:: Exercise materials ::

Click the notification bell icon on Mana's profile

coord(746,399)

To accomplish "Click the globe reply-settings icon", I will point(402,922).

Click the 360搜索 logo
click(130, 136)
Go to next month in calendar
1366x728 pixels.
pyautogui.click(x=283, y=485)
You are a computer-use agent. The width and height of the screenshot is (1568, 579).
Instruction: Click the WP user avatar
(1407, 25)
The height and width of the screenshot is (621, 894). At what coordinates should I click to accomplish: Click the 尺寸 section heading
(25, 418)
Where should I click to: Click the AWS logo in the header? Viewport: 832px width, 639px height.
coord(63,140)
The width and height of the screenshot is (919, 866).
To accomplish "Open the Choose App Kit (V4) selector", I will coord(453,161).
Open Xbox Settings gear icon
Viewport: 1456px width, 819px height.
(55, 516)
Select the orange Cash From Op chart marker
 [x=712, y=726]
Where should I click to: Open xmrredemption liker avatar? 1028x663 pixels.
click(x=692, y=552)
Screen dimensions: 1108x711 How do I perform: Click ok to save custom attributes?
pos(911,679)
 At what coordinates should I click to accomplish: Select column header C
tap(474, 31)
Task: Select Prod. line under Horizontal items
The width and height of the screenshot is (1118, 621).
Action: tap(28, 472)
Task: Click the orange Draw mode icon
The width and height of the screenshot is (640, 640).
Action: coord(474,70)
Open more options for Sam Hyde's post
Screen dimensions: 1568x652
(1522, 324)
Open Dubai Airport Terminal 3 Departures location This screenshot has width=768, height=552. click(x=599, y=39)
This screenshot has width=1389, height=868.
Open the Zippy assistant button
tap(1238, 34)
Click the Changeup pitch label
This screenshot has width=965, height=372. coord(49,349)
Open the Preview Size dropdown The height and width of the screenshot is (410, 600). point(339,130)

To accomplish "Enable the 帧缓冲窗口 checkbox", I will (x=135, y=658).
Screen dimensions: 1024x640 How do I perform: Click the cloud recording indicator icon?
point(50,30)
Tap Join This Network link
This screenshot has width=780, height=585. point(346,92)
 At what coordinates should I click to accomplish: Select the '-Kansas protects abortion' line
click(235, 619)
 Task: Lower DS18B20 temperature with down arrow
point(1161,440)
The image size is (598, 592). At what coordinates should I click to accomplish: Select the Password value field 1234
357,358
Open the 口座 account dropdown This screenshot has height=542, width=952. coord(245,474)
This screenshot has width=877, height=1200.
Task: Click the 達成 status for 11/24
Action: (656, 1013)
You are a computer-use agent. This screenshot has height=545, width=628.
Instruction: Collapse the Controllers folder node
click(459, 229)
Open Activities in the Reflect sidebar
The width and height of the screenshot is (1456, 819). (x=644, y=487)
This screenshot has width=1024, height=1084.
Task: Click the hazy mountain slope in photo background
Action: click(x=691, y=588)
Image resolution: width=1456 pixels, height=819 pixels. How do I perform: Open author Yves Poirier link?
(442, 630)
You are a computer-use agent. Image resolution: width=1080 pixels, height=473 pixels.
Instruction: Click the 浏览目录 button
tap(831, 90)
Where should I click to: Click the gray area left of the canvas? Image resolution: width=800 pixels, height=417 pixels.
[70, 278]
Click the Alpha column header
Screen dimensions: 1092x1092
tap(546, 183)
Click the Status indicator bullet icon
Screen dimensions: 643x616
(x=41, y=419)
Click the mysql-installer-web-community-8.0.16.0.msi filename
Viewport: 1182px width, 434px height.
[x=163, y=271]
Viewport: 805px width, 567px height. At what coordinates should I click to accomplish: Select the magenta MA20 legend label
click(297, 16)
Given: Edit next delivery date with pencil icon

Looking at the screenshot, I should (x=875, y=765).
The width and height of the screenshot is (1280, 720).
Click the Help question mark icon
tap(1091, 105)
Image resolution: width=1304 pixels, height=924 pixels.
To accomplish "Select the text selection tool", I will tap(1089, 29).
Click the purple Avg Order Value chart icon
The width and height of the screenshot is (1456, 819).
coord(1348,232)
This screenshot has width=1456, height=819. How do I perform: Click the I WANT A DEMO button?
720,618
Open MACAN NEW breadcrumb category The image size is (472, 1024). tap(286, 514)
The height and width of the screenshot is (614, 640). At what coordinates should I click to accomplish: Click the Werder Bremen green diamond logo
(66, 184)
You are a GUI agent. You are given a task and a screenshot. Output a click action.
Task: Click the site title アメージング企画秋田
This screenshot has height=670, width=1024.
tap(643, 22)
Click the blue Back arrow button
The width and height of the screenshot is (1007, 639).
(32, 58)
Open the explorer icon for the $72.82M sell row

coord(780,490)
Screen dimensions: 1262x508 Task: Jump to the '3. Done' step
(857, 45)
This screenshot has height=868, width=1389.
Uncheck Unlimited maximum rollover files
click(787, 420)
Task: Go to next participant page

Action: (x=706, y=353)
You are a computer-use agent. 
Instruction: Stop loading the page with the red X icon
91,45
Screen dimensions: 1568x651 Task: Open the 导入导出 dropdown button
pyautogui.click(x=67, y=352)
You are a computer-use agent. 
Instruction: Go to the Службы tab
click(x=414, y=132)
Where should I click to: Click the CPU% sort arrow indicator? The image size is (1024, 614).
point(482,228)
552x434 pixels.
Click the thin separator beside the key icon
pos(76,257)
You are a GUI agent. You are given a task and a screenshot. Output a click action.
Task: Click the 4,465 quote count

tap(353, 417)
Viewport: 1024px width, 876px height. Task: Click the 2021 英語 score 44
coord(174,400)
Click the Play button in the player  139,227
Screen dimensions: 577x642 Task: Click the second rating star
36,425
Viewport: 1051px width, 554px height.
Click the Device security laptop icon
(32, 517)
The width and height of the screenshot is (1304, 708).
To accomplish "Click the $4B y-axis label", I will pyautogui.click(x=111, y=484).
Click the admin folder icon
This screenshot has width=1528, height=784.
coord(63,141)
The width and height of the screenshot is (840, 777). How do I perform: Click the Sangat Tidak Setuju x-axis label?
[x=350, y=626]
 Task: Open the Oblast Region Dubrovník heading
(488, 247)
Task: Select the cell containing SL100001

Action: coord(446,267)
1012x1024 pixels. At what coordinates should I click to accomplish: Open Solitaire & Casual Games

:::

* [Do this] Duplicate the stretch of the listing from the line that contains "Viewport: 1051px width, 554px height." through the line that contains "[x=350, y=626]", both included, with every line unchanged.

* [Task response]
Viewport: 1051px width, 554px height.
Click the Device security laptop icon
(32, 517)
The width and height of the screenshot is (1304, 708).
To accomplish "Click the $4B y-axis label", I will pyautogui.click(x=111, y=484).
Click the admin folder icon
This screenshot has width=1528, height=784.
coord(63,141)
The width and height of the screenshot is (840, 777). How do I perform: Click the Sangat Tidak Setuju x-axis label?
[x=350, y=626]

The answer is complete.